Judy Mikovits, Ph.D., was once a reputable scientist.
She was the research director for the Whittemore Peterson Institute, where she and coworkers were trying to find the cause of Chronic Fatigue Syndrome, or CFS.
In 2007, she met one of the discoverers of a retrovirus called xenotropic murine leukemia virus-related virus (which I will thankfully refer to as XMRV hereafter).
That meeting apparently really influenced her, because after she discovered two CFS patients in 2008 who tested positive for XMRV, she and her coworkers published a paper in the journal Science suggesting that XMRV has a causal role in CFS.
This attracted a lot of attention, but every attempt by scientists afterwards to replicate her findings failed. Eventually, the journal Science retracted the paper.
She was later fired by the Whittemore Peterson Institute because of concerns about her work’s integrity.
A Fall From Grace
Normally, this is a hit to the career of a scientist, but if the scientist is intellectually honest, he or she will admit there was a fault in their methodology, accept the prevailing science, and move on. Mistakes happen.That didn’t happen with Mikovits.
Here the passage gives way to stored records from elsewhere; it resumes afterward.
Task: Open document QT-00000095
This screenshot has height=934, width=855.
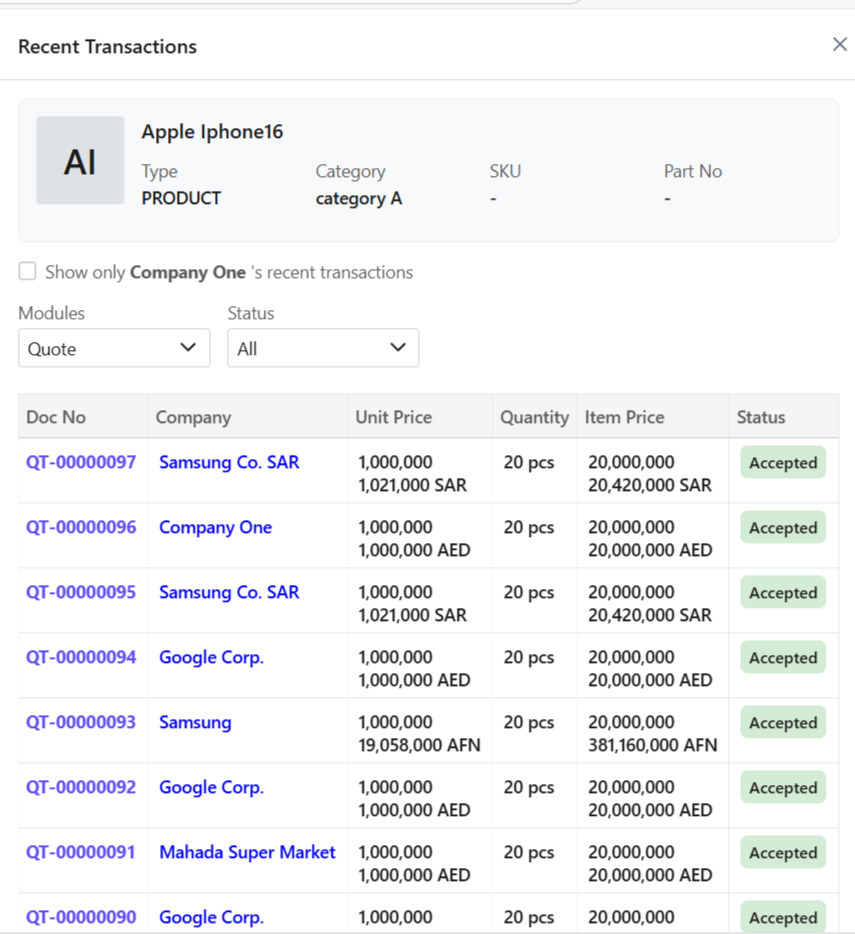Action: click(81, 592)
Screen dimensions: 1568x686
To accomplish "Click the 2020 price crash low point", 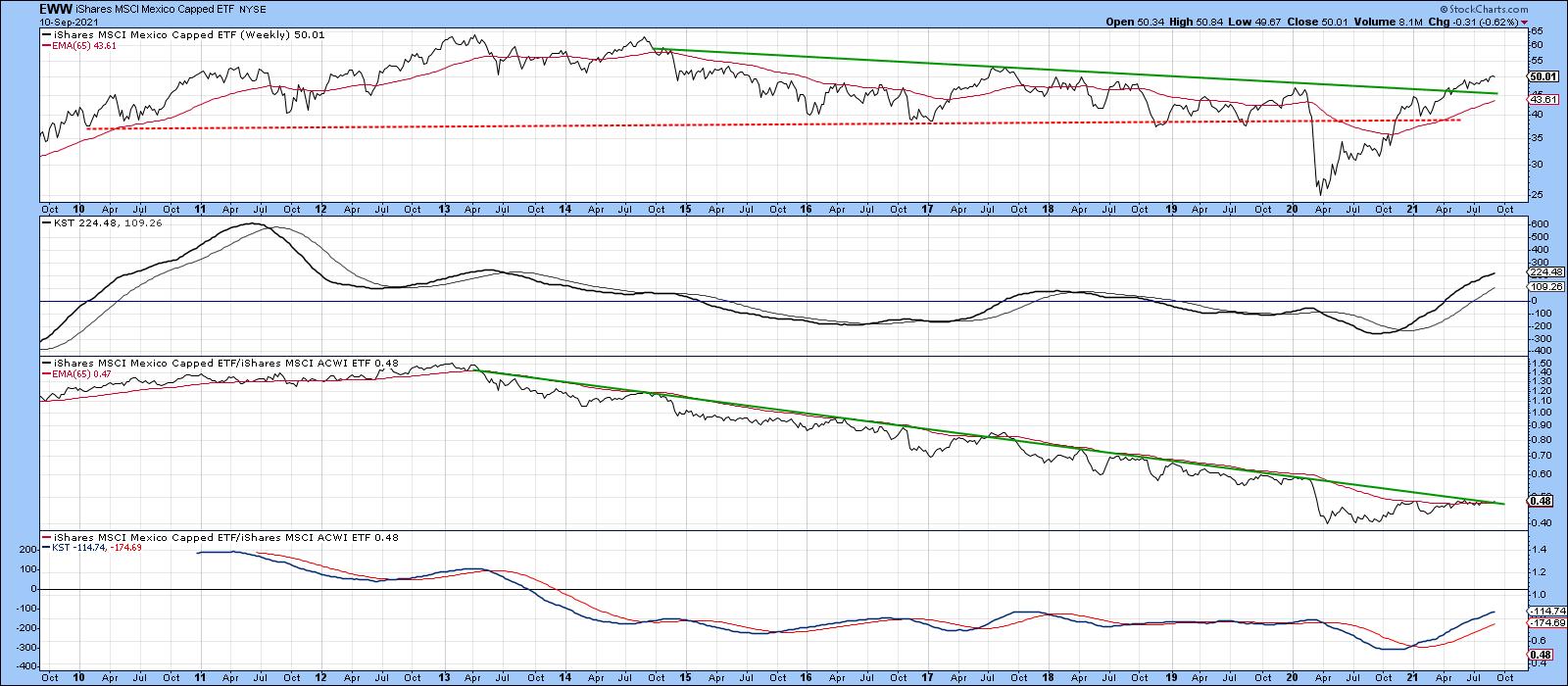I will click(1320, 195).
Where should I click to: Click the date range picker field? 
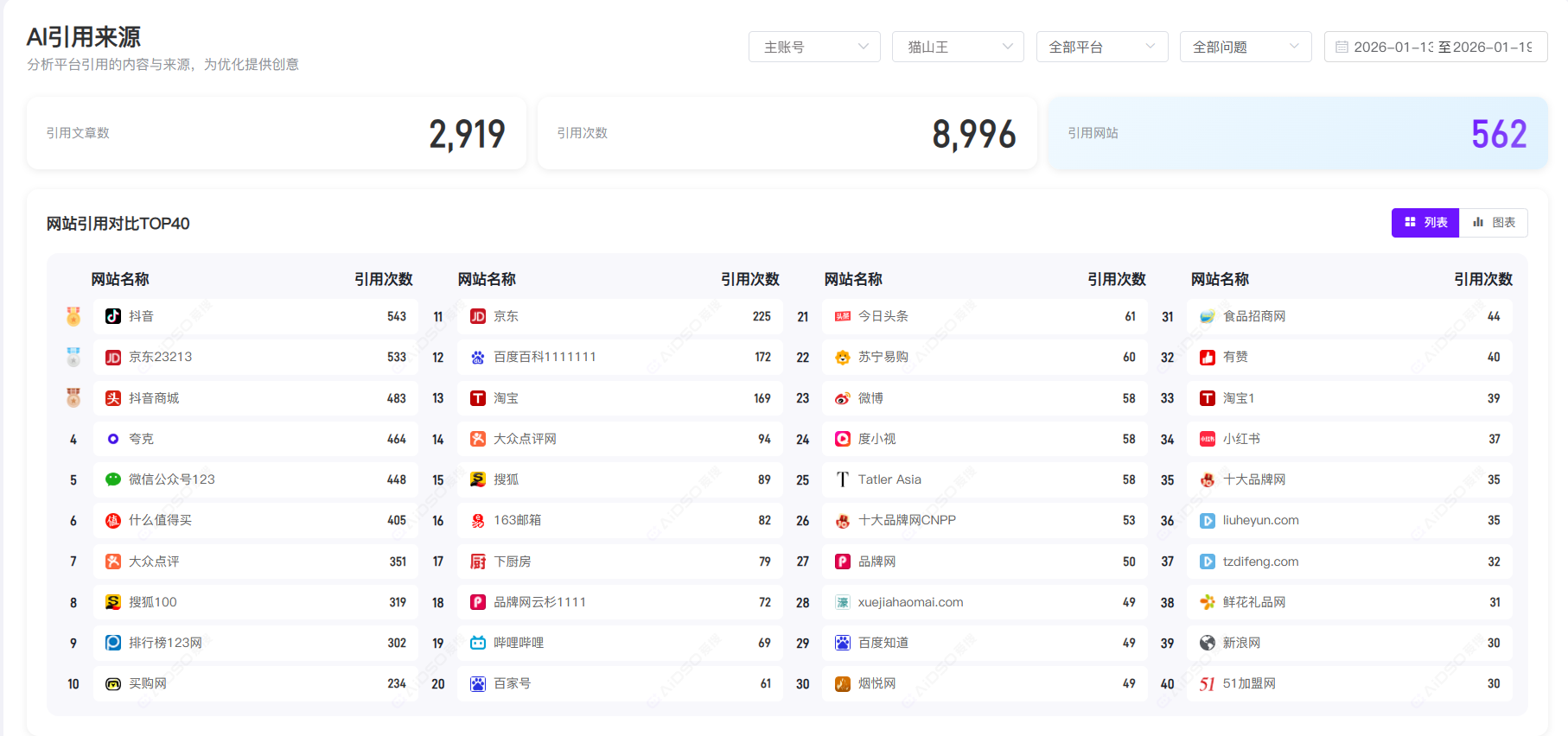[1436, 47]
She denied the research of other scientists and maintained her own theory, despite it being disproved time and time again. She eventually found an audience not with the scientific community, but with the anti-science and pseudo-science community.
She is today very popular for a viral video called Plandemic (see review on Page 7). In the video, she sells herself as someone who worked with Dr. Anthony Fauci, who she claims ordered a cover-up that led to her demise.
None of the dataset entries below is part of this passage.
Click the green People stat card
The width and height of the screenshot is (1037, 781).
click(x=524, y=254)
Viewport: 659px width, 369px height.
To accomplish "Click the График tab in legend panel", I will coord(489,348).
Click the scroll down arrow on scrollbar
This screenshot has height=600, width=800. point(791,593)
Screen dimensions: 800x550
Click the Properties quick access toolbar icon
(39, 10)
I’m going out on a limb here, but I see her motive. She couldn’t make it in the scientific community, so she took the path of least resistance and has gained popularity with a niche group. Using her former prestige to lend her authority, this niche group of not-so-scientifically-literate people is whom she sells her books, which are filled with conspiracy theories about big pharma, or big government, and the alleged terrors of vaccinations, and still pushing her dead scientific theory about retroviruses causing conditions - and this has now expanded to many different diseases, including COVID-19.
Fortunately, this niche isn’t a majority group, but it is large enough that she has been making a healthy living off of it, as a speaker and as a recurring author.
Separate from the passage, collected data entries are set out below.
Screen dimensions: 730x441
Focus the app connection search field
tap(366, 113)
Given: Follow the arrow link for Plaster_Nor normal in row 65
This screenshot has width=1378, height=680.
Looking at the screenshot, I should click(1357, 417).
While I am happy for her that she has found a way to be lucrative and develop her writing and publishing skills, I am very disappointed in how she is basically living an intellectually dishonest life, and spreading what is essentially misinformation to the masses.
How It Bodes
Many conspiracy theories have at their core disgruntled and disgraced former members or professionals of a group, who seek to defame it or to at least achieve something like credibility by finding an audience for their words.The Freemasons, of which I am one, have had plenty of former Masons leave and then defame the organization because of some slight. So too with scientists and the government, with Hollywood, or the news media.
Usually, their audiences are relatively small, but sometimes related global events can give these bad messengers a global audience.
During this pandemic, we are all scratching our heads wondering when it will end. Many have lost their jobs or are being furloughed. Some people are brandishing arms and soaking up conspiracy theories to fuel their rage. But I ask you, delve into those conspiracy theories. Do they have any merit?
Are your Constitutional rights really being taken away? Or is it just the temporary lapse of convenience that has irked you, and are you just looking for a way to rationalize your anger?